Задание a> В каком году, согласно отрывку об «Оде к птице» Милоша, было написано это стихотворение?

Исходный отрывок>

Стихотворение Чеслава Милоша «Ода к птице» является классически-христианским, даже древнехристианским по тематике и идее, но ощущение поэтом реальности характерно для ХХ века. Для сравнения приведем цитату из текстов любимого мыслителя Милоша – Симоны Вейль (1909–1943), которые он переводил на польский в ту самую пору, когда была написана «Ода к птице» (1959).

«Видя нашу полнейшую непрочность, мы можем всегда благодарить за нее Бога. И не только за нее, но и за то, что мы бесконечно слабы буквально во всем, до самых сокровенных глубин, будто эта непрочность – в самом центре нашего существа. Ибо именно потому, что мы столь слабы, нас можно пригвоздить к самой середине Креста.

Итак, можно размышлять о нашей непрочности, с любовью и благодарностью, при каждом случае большого или малого страдания. Можно думать о ней в дни более-менее сносные. Можно помнить и в радости, – что было бы не нужно, коль скоро эта мысль могла бы нашу радость нарушить или уменьшить. Но бывает совсем не так. При этой мысли радость только приобретает более сильный и волнующий аромат. Так цветущая вишня оттого, что дни ее цветения столь коротки, кажется еще прекраснее».

                («Любовь к Богу и несчастье» http://simoneweil.ru/index/0-18)

Всякий раз, когда литература делает животное объектом изображения, она фактически изображает саму человеческую природу, при этом усиливая, увеличивая, выделяя какие-то ее стороны. Птица избрана поэтом по внешнему сходству ее наивной суетливости (когда она скачет по земле на лапках, столь похожих на лапки ящерицы!) с обычным поведением человека, высшая часть души которого, в то же время, устремлена как в необозримые дали времени и пространства, так и за пределы чувственно воспринимаемого мира. Как  любуется Симона вот-вот готовыми облететь лепестками вишни, так трогает Милоша полуоткрытый клювик своего пернатого друга («птица» в польском – существительное мужского рода) и его коготки, «цепляющие все, к чему прикоснутся». Восхищаясь птицей, Милош признается в любви к человеку. Здесь, пожалуй, заметна перекличка с темой животных и птиц в поэзии Умберто Сабы (1883–1957; стихотворения «К моей жене», «Коза»).

Сознательно или нет, тоном оды, переходящей в молитвенное славословие, Милош сближается с поэтами-мистиками христианского Востока – Григорием Богословом и Григорием Нисским (IV в.). Восхищенное размышление поэта о «множестве миров» как бы доводит до предела медитации Григория Нисского о человеке-микрокосме. У Милоша такими космосами – причем даже не микро-, а совершенно равноправными с большой Вселенной – предстают и сама птица, и «зелено-фиолетовые солнца» глаз скарабея (священного символа Солнца для древних египтян), и галактики, ощущаемые глазами и усиками муравьев.

Выборка из данных>
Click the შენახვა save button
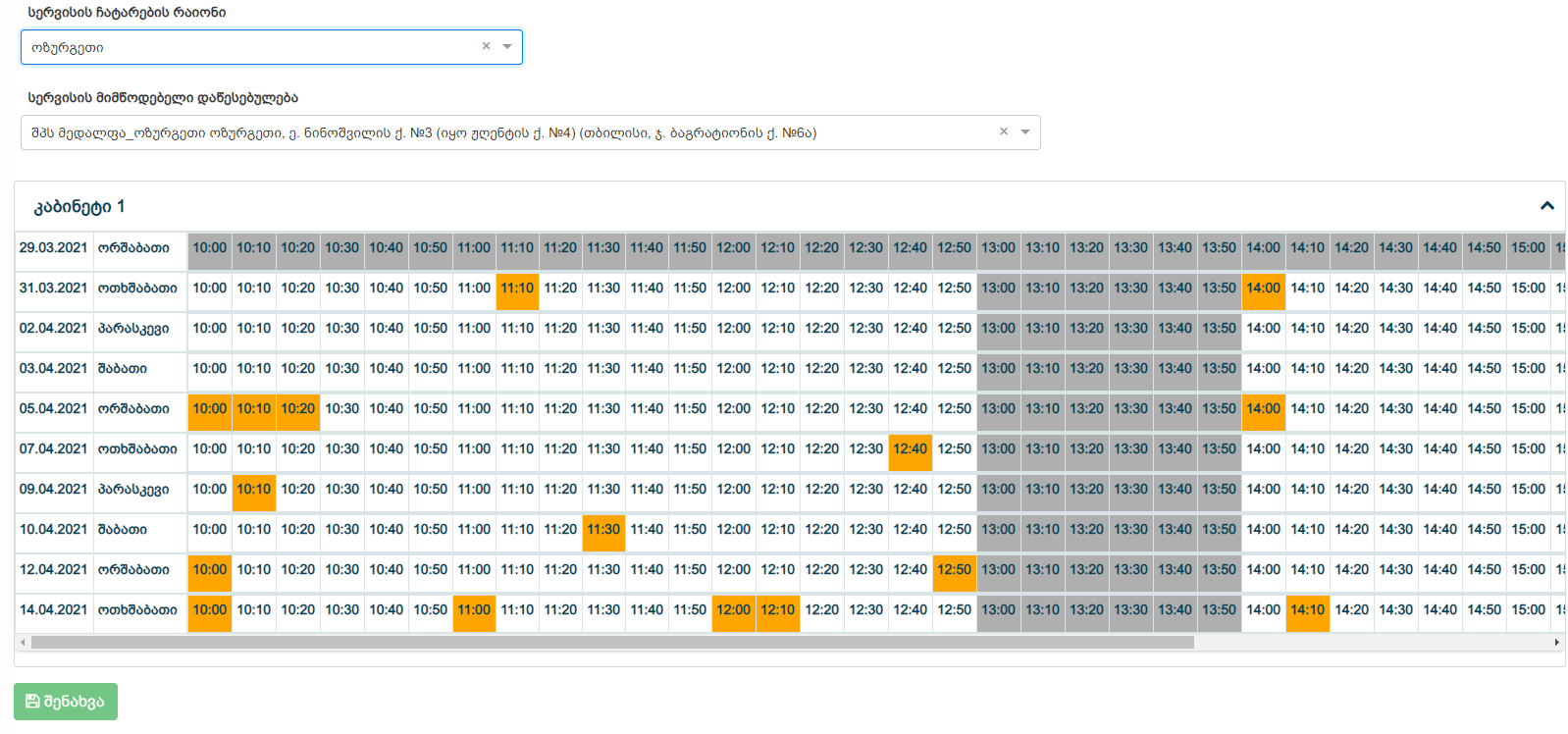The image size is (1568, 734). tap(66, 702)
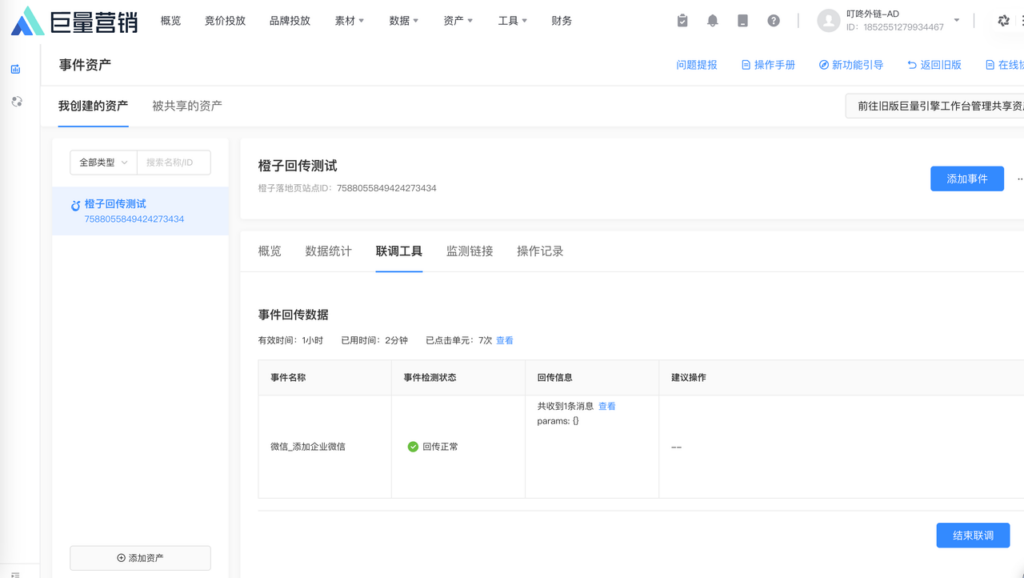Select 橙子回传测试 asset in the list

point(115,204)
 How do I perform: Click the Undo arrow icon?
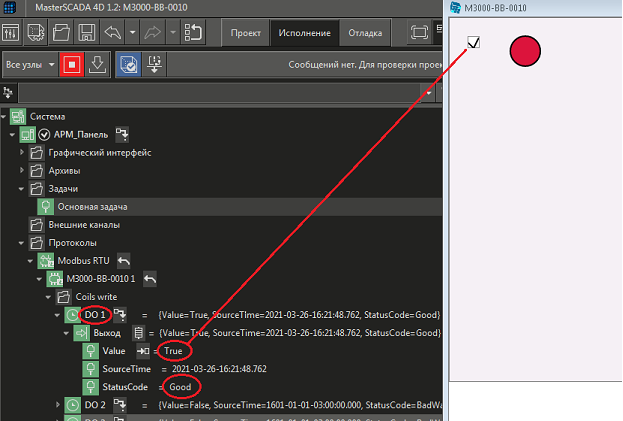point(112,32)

Задание b> Во всех записях замените «Click» на «Press», остальное оставьте без изменений и выведите записи без картинок.

Полный ответ a> В 1959 году.

Полный ответ b>
Press the შენახვა save button
The image size is (1568, 734). tap(66, 702)
Select 橙子回传测试 asset in the list

point(115,204)
 How do I perform: Press the Undo arrow icon?
point(112,32)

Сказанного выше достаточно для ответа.